## Set exercise
Place each line of the entries below into a Markdown table with two columns, "Row" and "Line", numbering the rows in order and omitting blank lines.

## Records for this exercise
[start]
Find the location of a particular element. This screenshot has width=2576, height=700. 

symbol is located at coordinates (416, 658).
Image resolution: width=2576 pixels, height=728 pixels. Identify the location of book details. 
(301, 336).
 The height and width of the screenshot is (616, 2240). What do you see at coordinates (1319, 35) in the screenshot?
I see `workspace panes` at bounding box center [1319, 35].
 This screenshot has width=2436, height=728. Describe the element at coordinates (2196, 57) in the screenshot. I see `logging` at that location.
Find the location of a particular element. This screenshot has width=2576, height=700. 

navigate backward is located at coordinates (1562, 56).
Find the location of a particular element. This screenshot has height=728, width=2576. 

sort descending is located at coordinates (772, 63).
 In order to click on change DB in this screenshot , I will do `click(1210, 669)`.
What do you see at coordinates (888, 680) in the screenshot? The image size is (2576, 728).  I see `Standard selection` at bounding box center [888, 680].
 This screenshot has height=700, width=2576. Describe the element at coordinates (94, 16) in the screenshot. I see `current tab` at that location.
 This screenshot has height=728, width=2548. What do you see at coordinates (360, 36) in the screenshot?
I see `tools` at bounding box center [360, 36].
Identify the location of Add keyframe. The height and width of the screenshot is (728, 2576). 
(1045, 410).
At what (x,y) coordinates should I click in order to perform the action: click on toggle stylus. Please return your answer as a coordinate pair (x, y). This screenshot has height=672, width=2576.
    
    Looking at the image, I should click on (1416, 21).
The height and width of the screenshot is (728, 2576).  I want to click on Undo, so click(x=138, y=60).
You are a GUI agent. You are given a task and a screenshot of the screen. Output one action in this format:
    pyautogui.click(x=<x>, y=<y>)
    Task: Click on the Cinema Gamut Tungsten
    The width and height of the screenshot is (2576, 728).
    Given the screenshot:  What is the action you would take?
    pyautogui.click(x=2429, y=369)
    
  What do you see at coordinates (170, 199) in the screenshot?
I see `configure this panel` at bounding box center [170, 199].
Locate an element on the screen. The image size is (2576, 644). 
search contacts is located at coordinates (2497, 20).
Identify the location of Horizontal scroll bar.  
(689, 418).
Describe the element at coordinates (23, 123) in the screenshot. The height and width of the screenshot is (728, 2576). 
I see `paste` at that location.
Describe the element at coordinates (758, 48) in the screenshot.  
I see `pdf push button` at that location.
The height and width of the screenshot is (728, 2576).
[end]
## Answer for the task
| Row | Line |
|---|---|
| 1 | Find the location of a particular element. This screenshot has width=2576, height=700.  |
| 2 | symbol is located at coordinates (416, 658). |
| 3 | Image resolution: width=2576 pixels, height=728 pixels. Identify the location of book details.  |
| 4 | (301, 336). |
| 5 |  The height and width of the screenshot is (616, 2240). What do you see at coordinates (1319, 35) in the screenshot? |
| 6 | I see `workspace panes` at bounding box center [1319, 35]. |
| 7 |  This screenshot has width=2436, height=728. Describe the element at coordinates (2196, 57) in the screenshot. I see `logging` at that location. |
| 8 | Find the location of a particular element. This screenshot has width=2576, height=700.  |
| 9 | navigate backward is located at coordinates (1562, 56). |
| 10 | Find the location of a particular element. This screenshot has height=728, width=2576.  |
| 11 | sort descending is located at coordinates (772, 63). |
| 12 |  In order to click on change DB in this screenshot , I will do `click(1210, 669)`. |
| 13 | What do you see at coordinates (888, 680) in the screenshot? The image size is (2576, 728).  I see `Standard selection` at bounding box center [888, 680]. |
| 14 |  This screenshot has height=700, width=2576. Describe the element at coordinates (94, 16) in the screenshot. I see `current tab` at that location. |
| 15 |  This screenshot has height=728, width=2548. What do you see at coordinates (360, 36) in the screenshot? |
| 16 | I see `tools` at bounding box center [360, 36]. |
| 17 | Identify the location of Add keyframe. The height and width of the screenshot is (728, 2576).  |
| 18 | (1045, 410). |
| 19 | At what (x,y) coordinates should I click in order to perform the action: click on toggle stylus. Please return your answer as a coordinate pair (x, y). This screenshot has height=672, width=2576. |
| 20 |     Looking at the image, I should click on (1416, 21). |
| 21 | The height and width of the screenshot is (728, 2576).  I want to click on Undo, so click(x=138, y=60). |
| 22 | You are a GUI agent. You are given a task and a screenshot of the screen. Output one action in this format: |
| 23 |     pyautogui.click(x=<x>, y=<y>) |
| 24 |     Task: Click on the Cinema Gamut Tungsten |
| 25 |     The width and height of the screenshot is (2576, 728). |
| 26 |     Given the screenshot:  What is the action you would take? |
| 27 |     pyautogui.click(x=2429, y=369) |
| 28 |   What do you see at coordinates (170, 199) in the screenshot? |
| 29 | I see `configure this panel` at bounding box center [170, 199]. |
| 30 | Locate an element on the screen. The image size is (2576, 644).  |
| 31 | search contacts is located at coordinates (2497, 20). |
| 32 | Identify the location of Horizontal scroll bar.   |
| 33 | (689, 418). |
| 34 | Describe the element at coordinates (23, 123) in the screenshot. The height and width of the screenshot is (728, 2576).  |
| 35 | I see `paste` at that location. |
| 36 | Describe the element at coordinates (758, 48) in the screenshot.   |
| 37 | I see `pdf push button` at that location. |
| 38 | The height and width of the screenshot is (728, 2576). |